PROBLEM TO WORK ON :: Pull every line with "width" from the material.

____ THE INPUT

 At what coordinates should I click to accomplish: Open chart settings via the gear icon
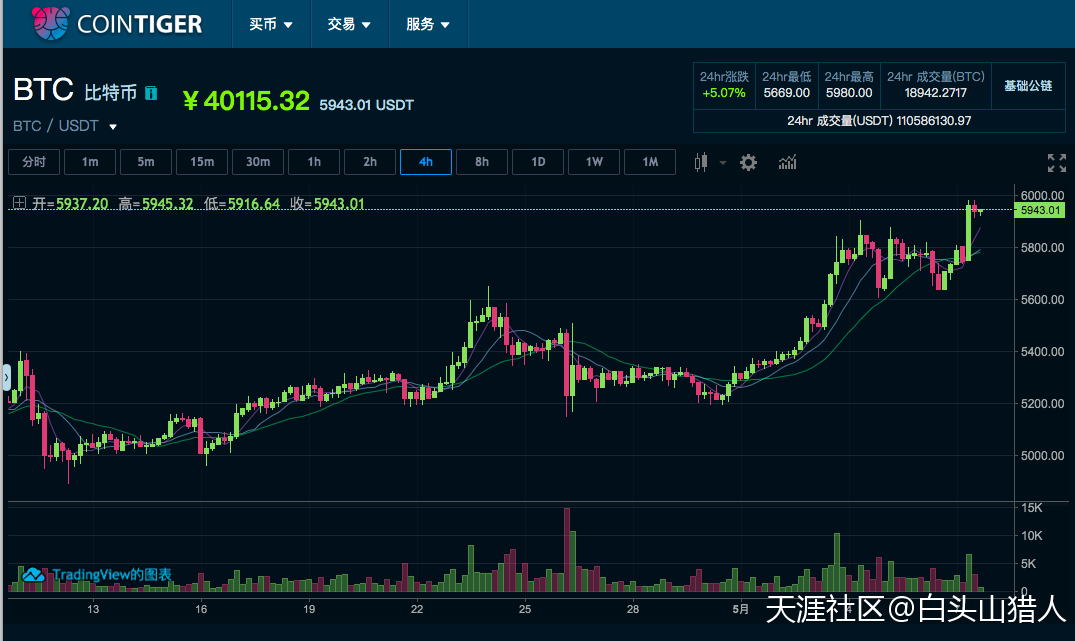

________
____ THE INPUT

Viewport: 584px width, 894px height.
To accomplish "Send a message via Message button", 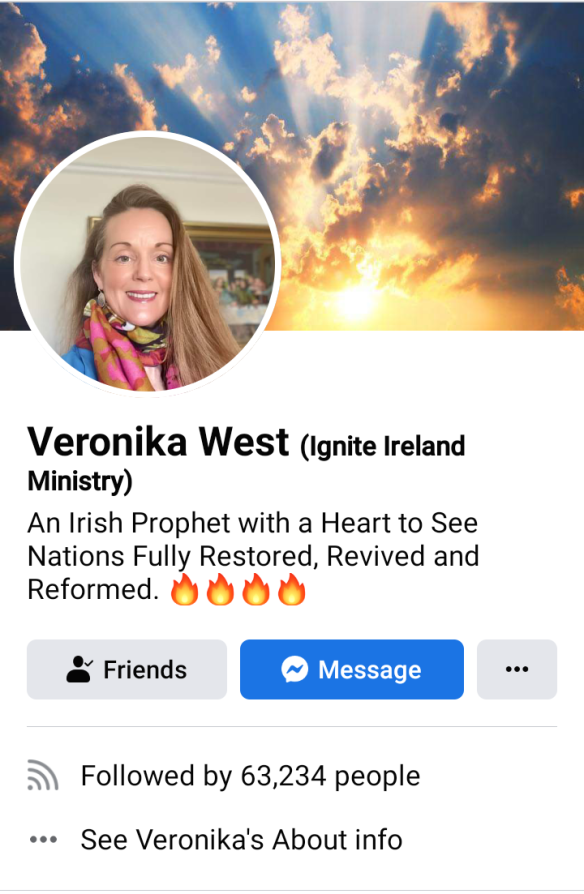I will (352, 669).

________
____ THE INPUT

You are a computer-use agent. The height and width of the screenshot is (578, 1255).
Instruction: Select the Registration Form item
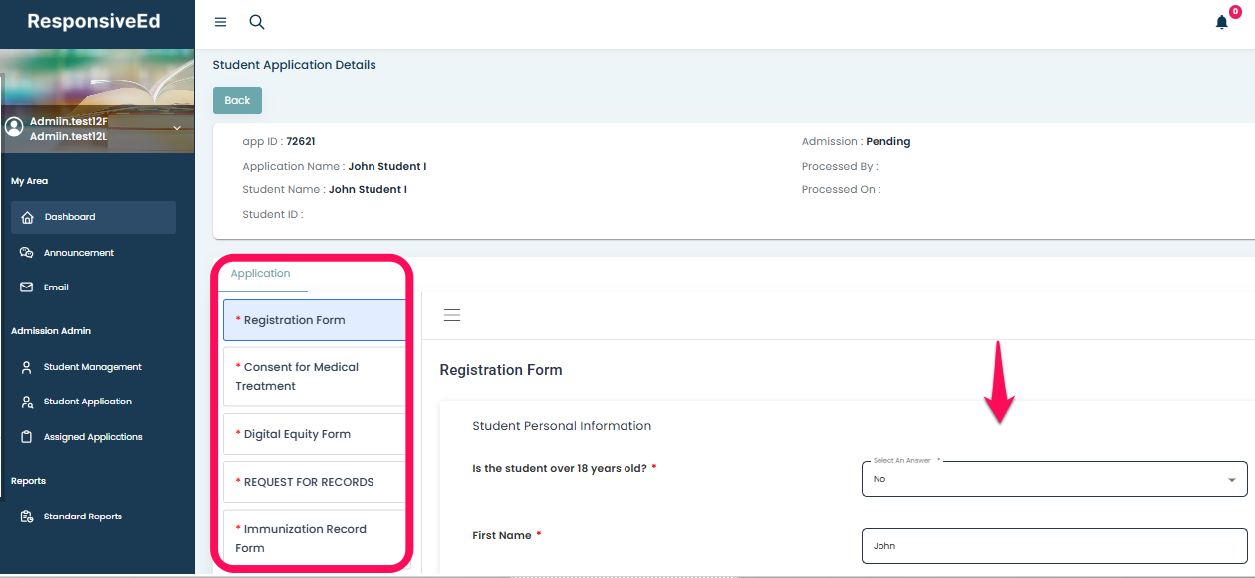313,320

________

PROBLEM SOLUTION ::
Viewport: 584px width, 894px height.
You are a computer-use agent. The height and width of the screenshot is (578, 1255).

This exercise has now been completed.